O vereador nem sequer sabe em que século Simone de Beauvoir nasceu, viveu e produziu pensamento – “mil trocentos e pôco”.
Nem sequer tentou compreender o que a frase citada no ENEM significa.
Não é engraçado. É a ruína causando mais ruína. O que interessa é fazer
barulho, porque o barulho encobre o vazio de ideias. O que importa é
perverter a palavra, usando o que sequer tentou entender para
enclausurar o pensamento e reafirmar a certeza em nome de uma suposta
“lei da natureza” que jamais existiu. A perversão do fascista é a de
acusar o outro de manipulação ideológica quando é ele o manipulador. É
acusar o outro de impor um pensamento quando é ele que empreende todo os
esforços para barrar qualquer pensamento. É impedir o diálogo
denunciando o outro pelo ato que ele próprio cometeu.

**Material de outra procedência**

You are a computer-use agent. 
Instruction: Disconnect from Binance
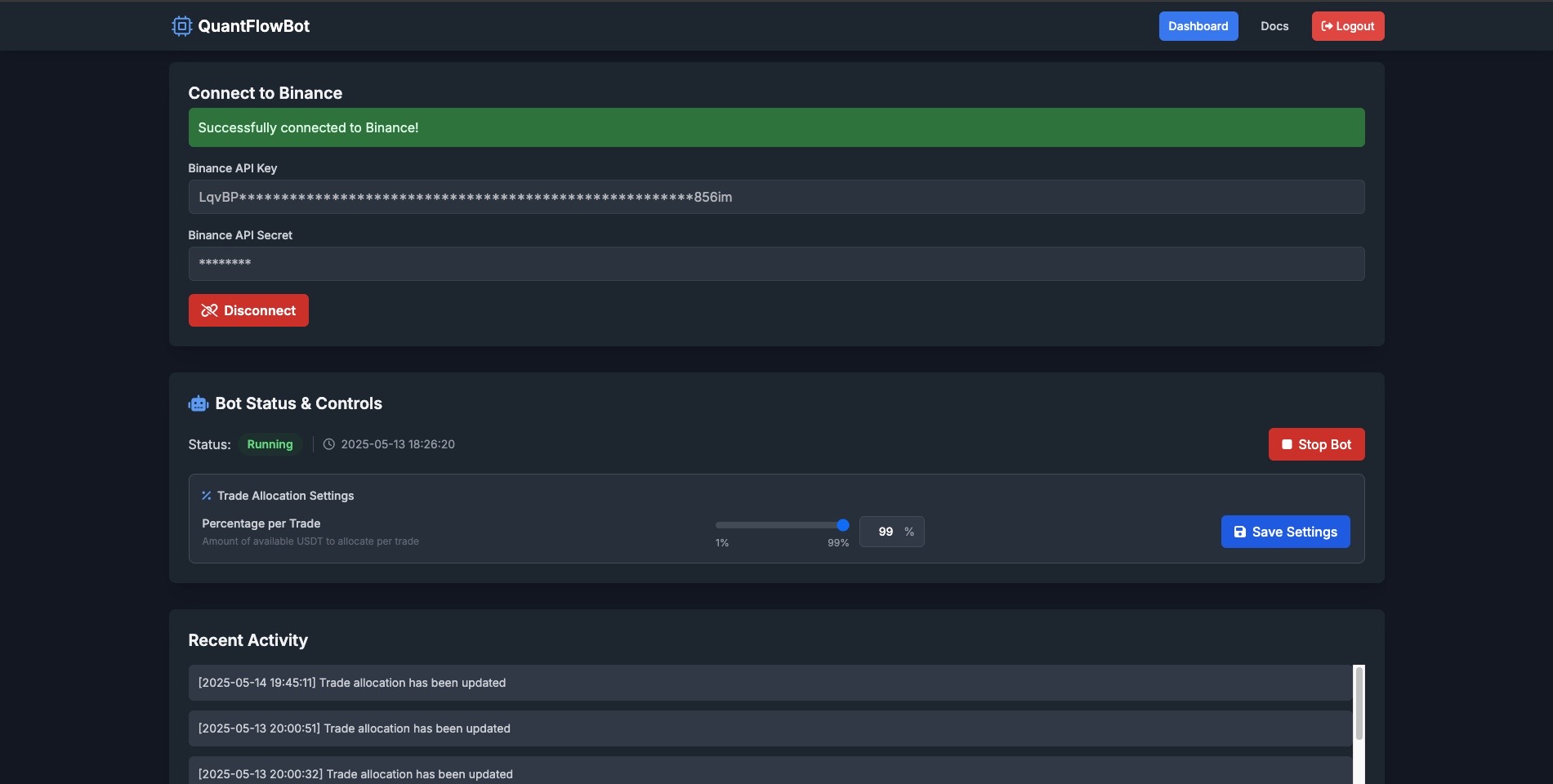point(248,310)
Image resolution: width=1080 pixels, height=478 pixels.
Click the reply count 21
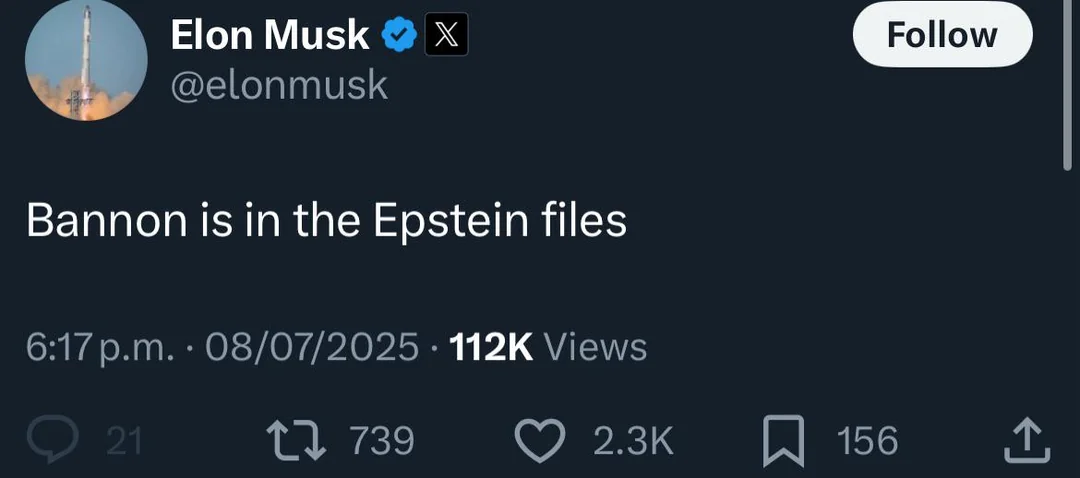tap(123, 441)
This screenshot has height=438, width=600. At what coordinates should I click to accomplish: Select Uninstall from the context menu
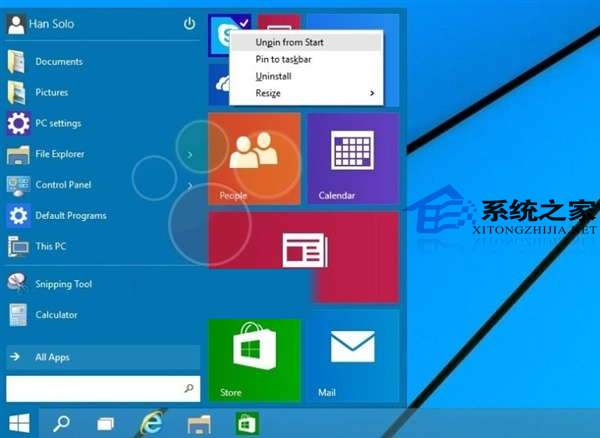[x=273, y=76]
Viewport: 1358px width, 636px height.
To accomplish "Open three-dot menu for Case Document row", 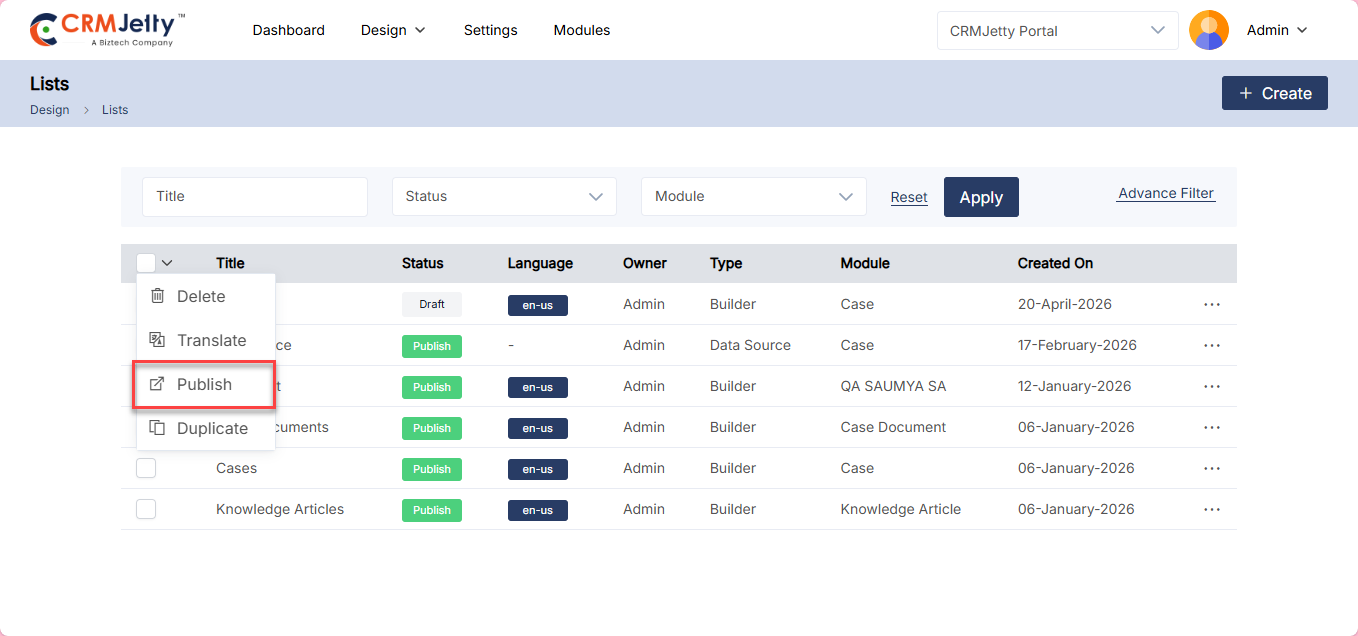I will pyautogui.click(x=1211, y=427).
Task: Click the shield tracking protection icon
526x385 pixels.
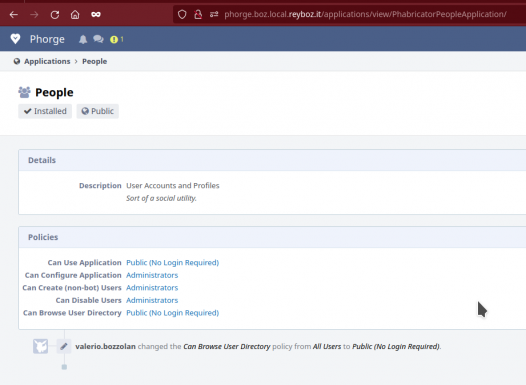Action: coord(182,14)
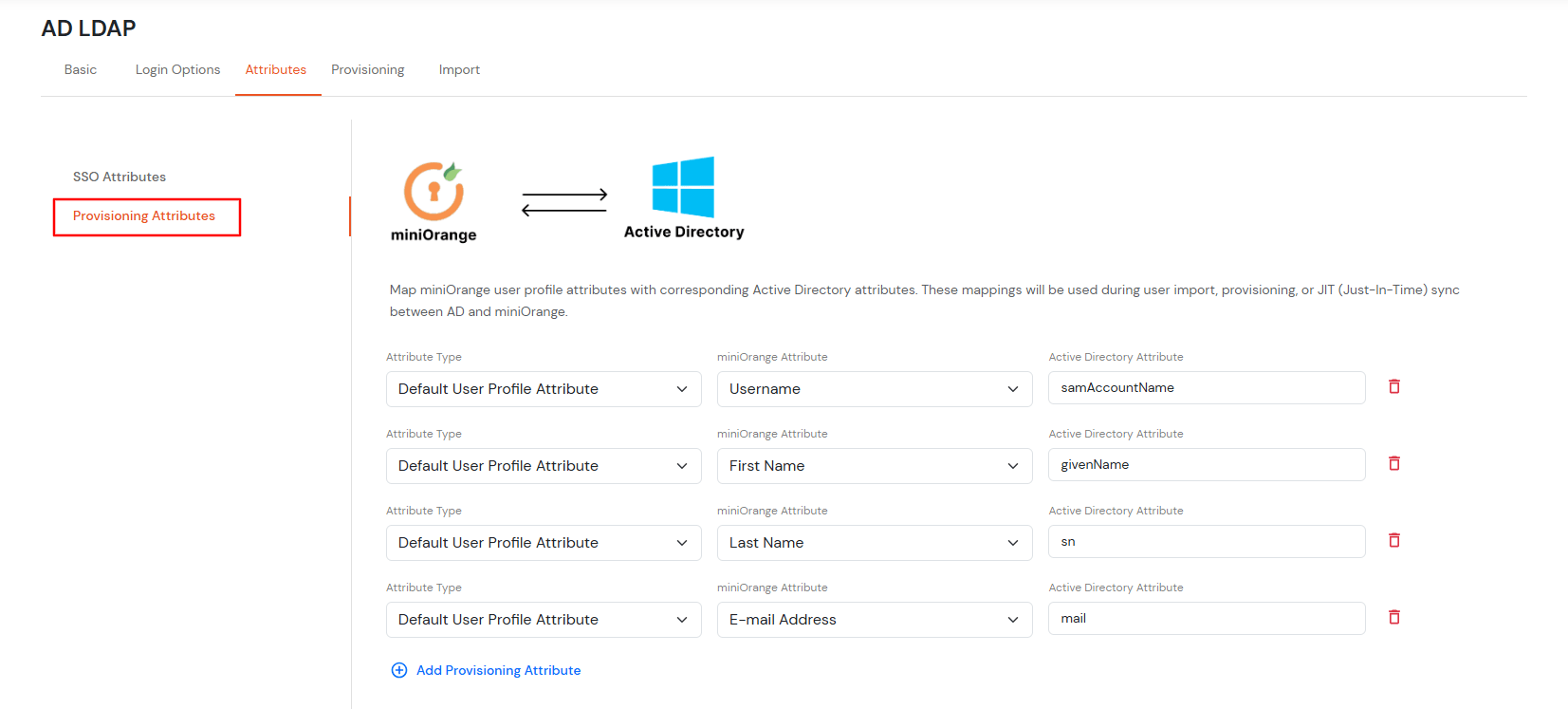Viewport: 1568px width, 709px height.
Task: Open the Last Name attribute dropdown
Action: pyautogui.click(x=874, y=543)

É nessa repetição
de boçalidades que seguem os discursos de outros vereadores, invocando
clichês bíblicos, lembrando de Sodoma e Gomorra e Adão e Eva, abusando
de Deus.
Para perverter a realidade, o fascista conta com o consumismo da
linguagem. Trata-se, como aponta Marcia Tiburi, de um vazio repleto de
falas prontas. Não é um vazio silencioso, espaço aberto para buscar o
outro, o inusitado, o surpreendente. Mas sim um vazio barulhento,
abarrotado de clichês, de frases repetidas e repetitivas, usadas para se
proteger do pensamento. Os lugares-comuns, neste caso específico a
constante invocação de Deus e de leis bíblicas, são usados como um
escudo contra a reflexão. Todo o esforço é empreendido para não existir
qualquer chance de pensamento, ainda que um bem pequenino.

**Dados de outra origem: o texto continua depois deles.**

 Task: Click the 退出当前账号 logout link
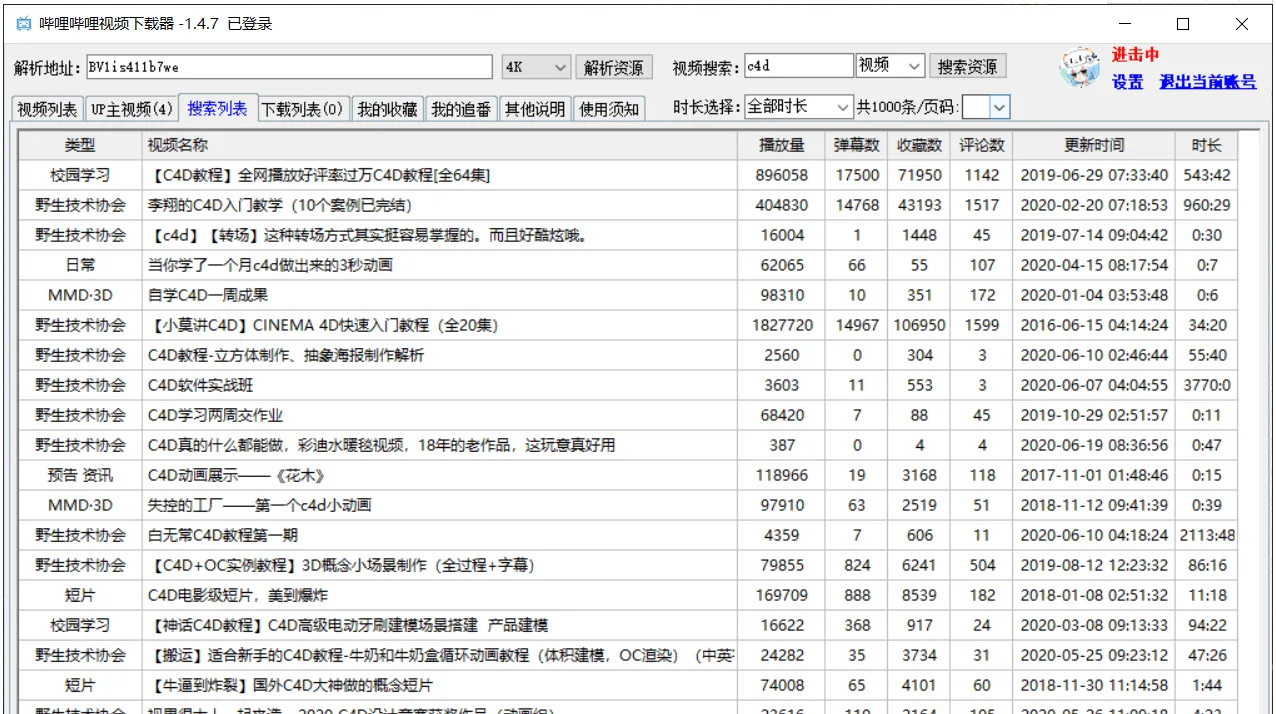tap(1210, 82)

Neste vazio, a filósofa acredita que os meios tecnológicos e a mídia
desempenham um papel crucial. Repete-se o que é dito na TV, no rádio.
Fala-se, muito, sem pensar no que se diz. No gesto do mero
“compartilhar” sem ler, tão fácil quanto comprar com um clique pela
internet, foge-se do pensamento analítico e crítico, trocando-o pelo
vazio consumista da linguagem e da ação repetitiva. É assim que a
burrice se multiplica em cliques, propagando-se em rede. O título deste
artigo é esperançoso, mas não corresponde à realidade: a burrice não tem
limites, ela sempre pode atingir patamares ainda mais extremos.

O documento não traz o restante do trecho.